_What the task requires_
Among the entries below, how many lines include the word "partially"? Reply with only the number.
Available data: Begin
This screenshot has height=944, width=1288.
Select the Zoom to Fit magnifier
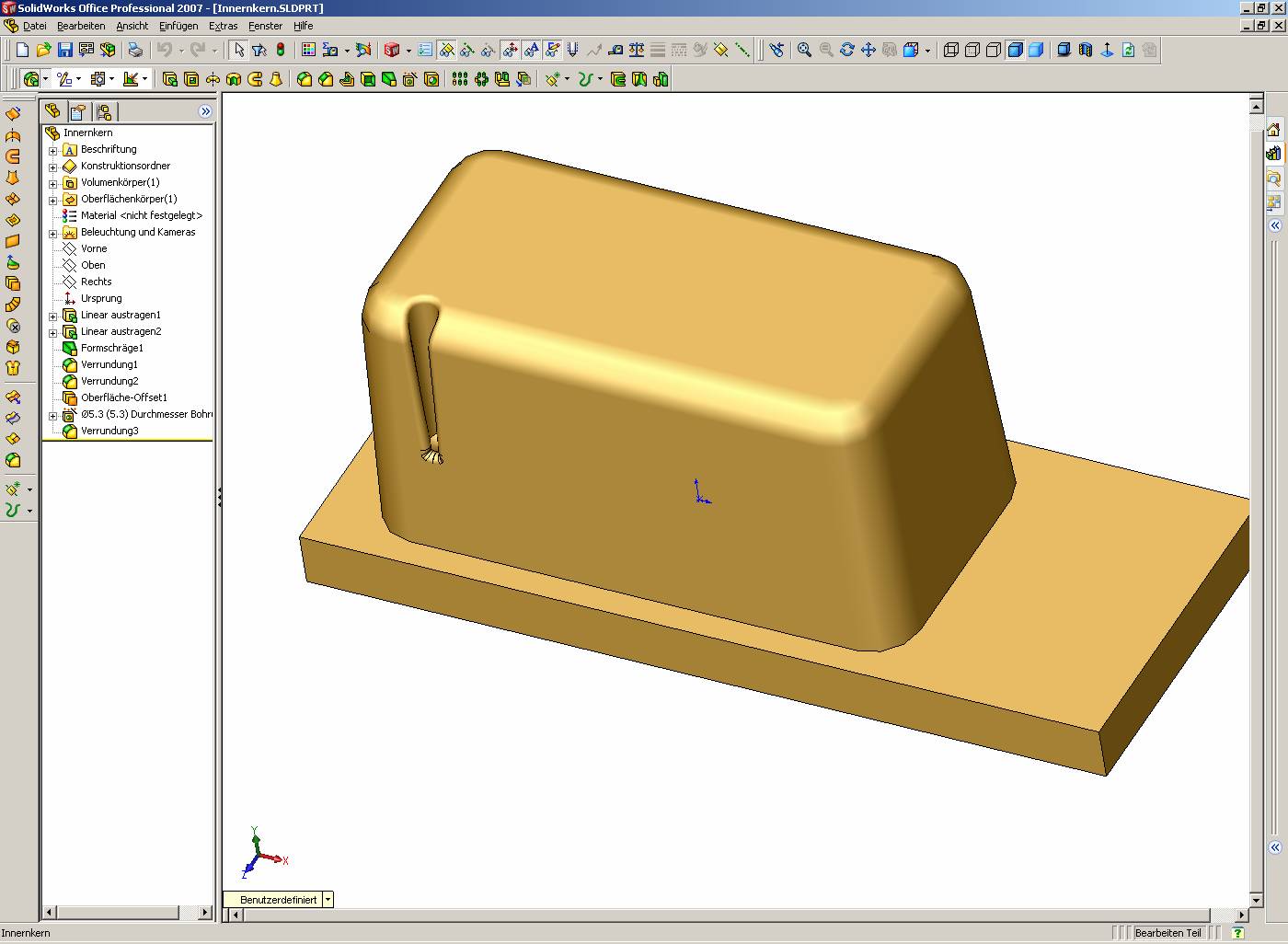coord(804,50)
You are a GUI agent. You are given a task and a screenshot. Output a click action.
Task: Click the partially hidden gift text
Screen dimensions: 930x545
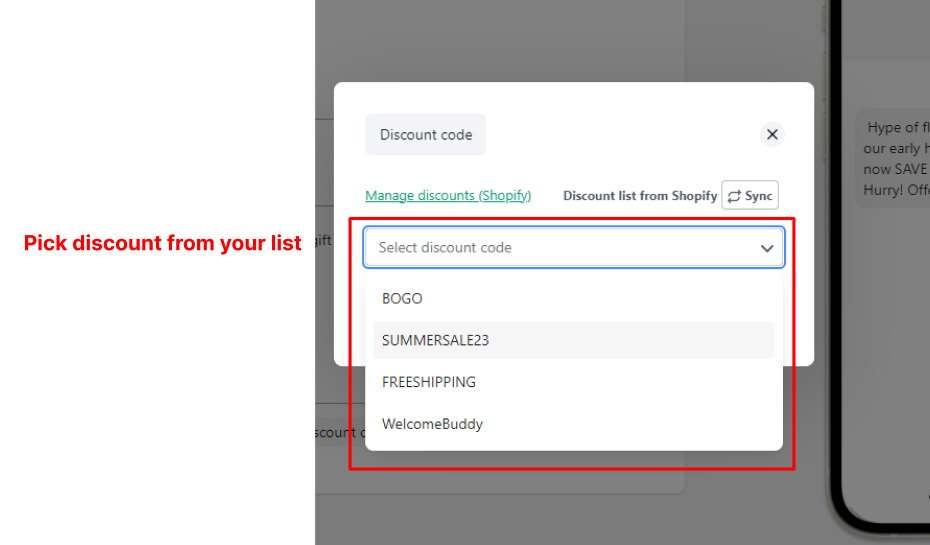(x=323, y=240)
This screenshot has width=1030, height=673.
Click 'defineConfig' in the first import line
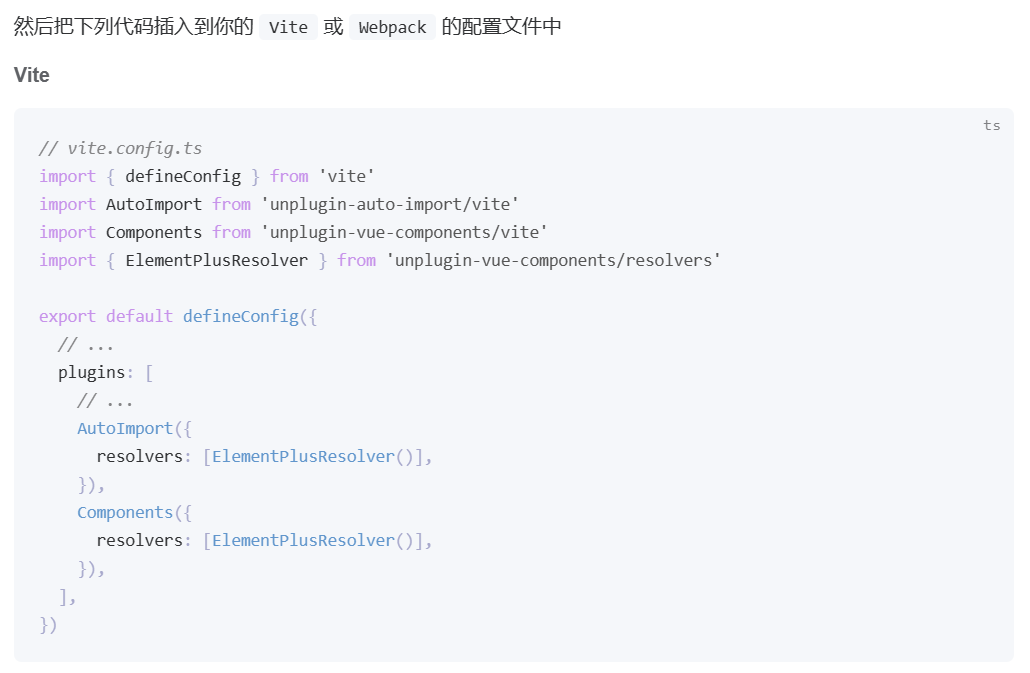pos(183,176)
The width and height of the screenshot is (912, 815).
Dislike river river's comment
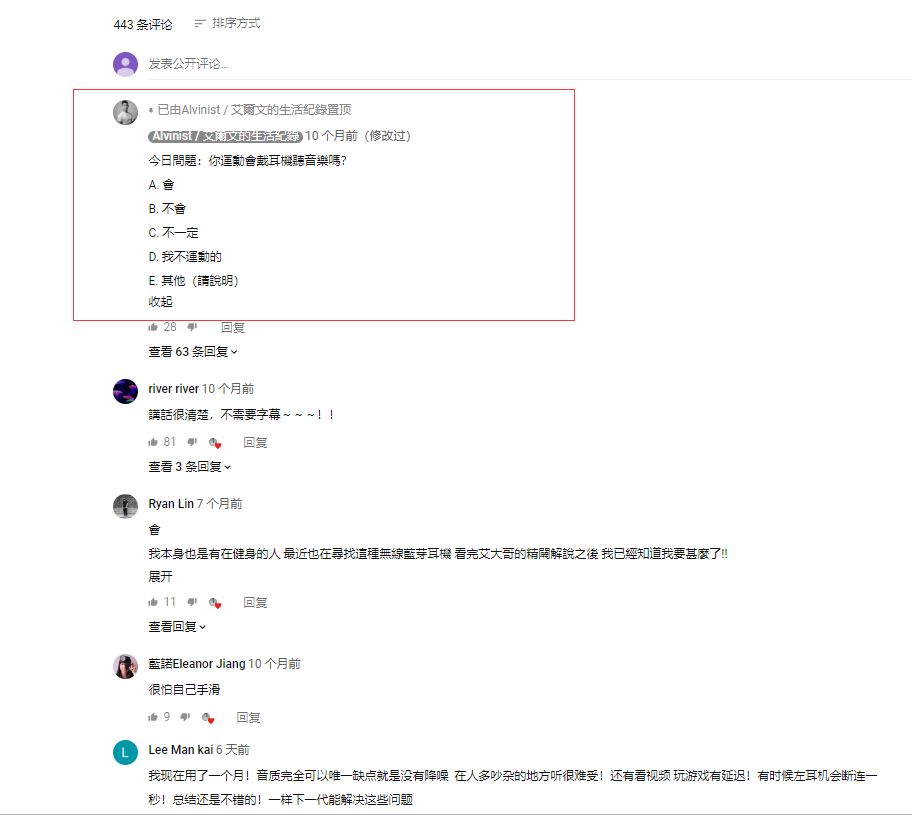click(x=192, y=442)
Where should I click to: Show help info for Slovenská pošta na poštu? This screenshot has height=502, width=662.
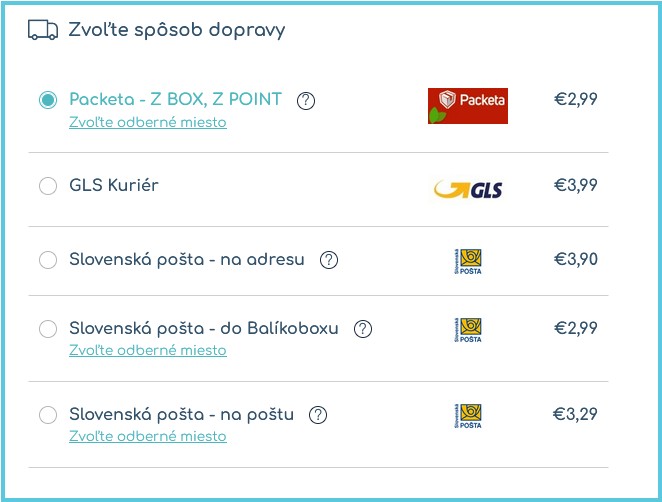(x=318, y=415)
Available data: End
Available data: Begin
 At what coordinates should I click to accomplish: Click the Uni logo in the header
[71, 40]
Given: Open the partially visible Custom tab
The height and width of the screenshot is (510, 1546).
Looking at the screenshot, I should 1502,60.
Available data: End
_Answer to the exercise_
2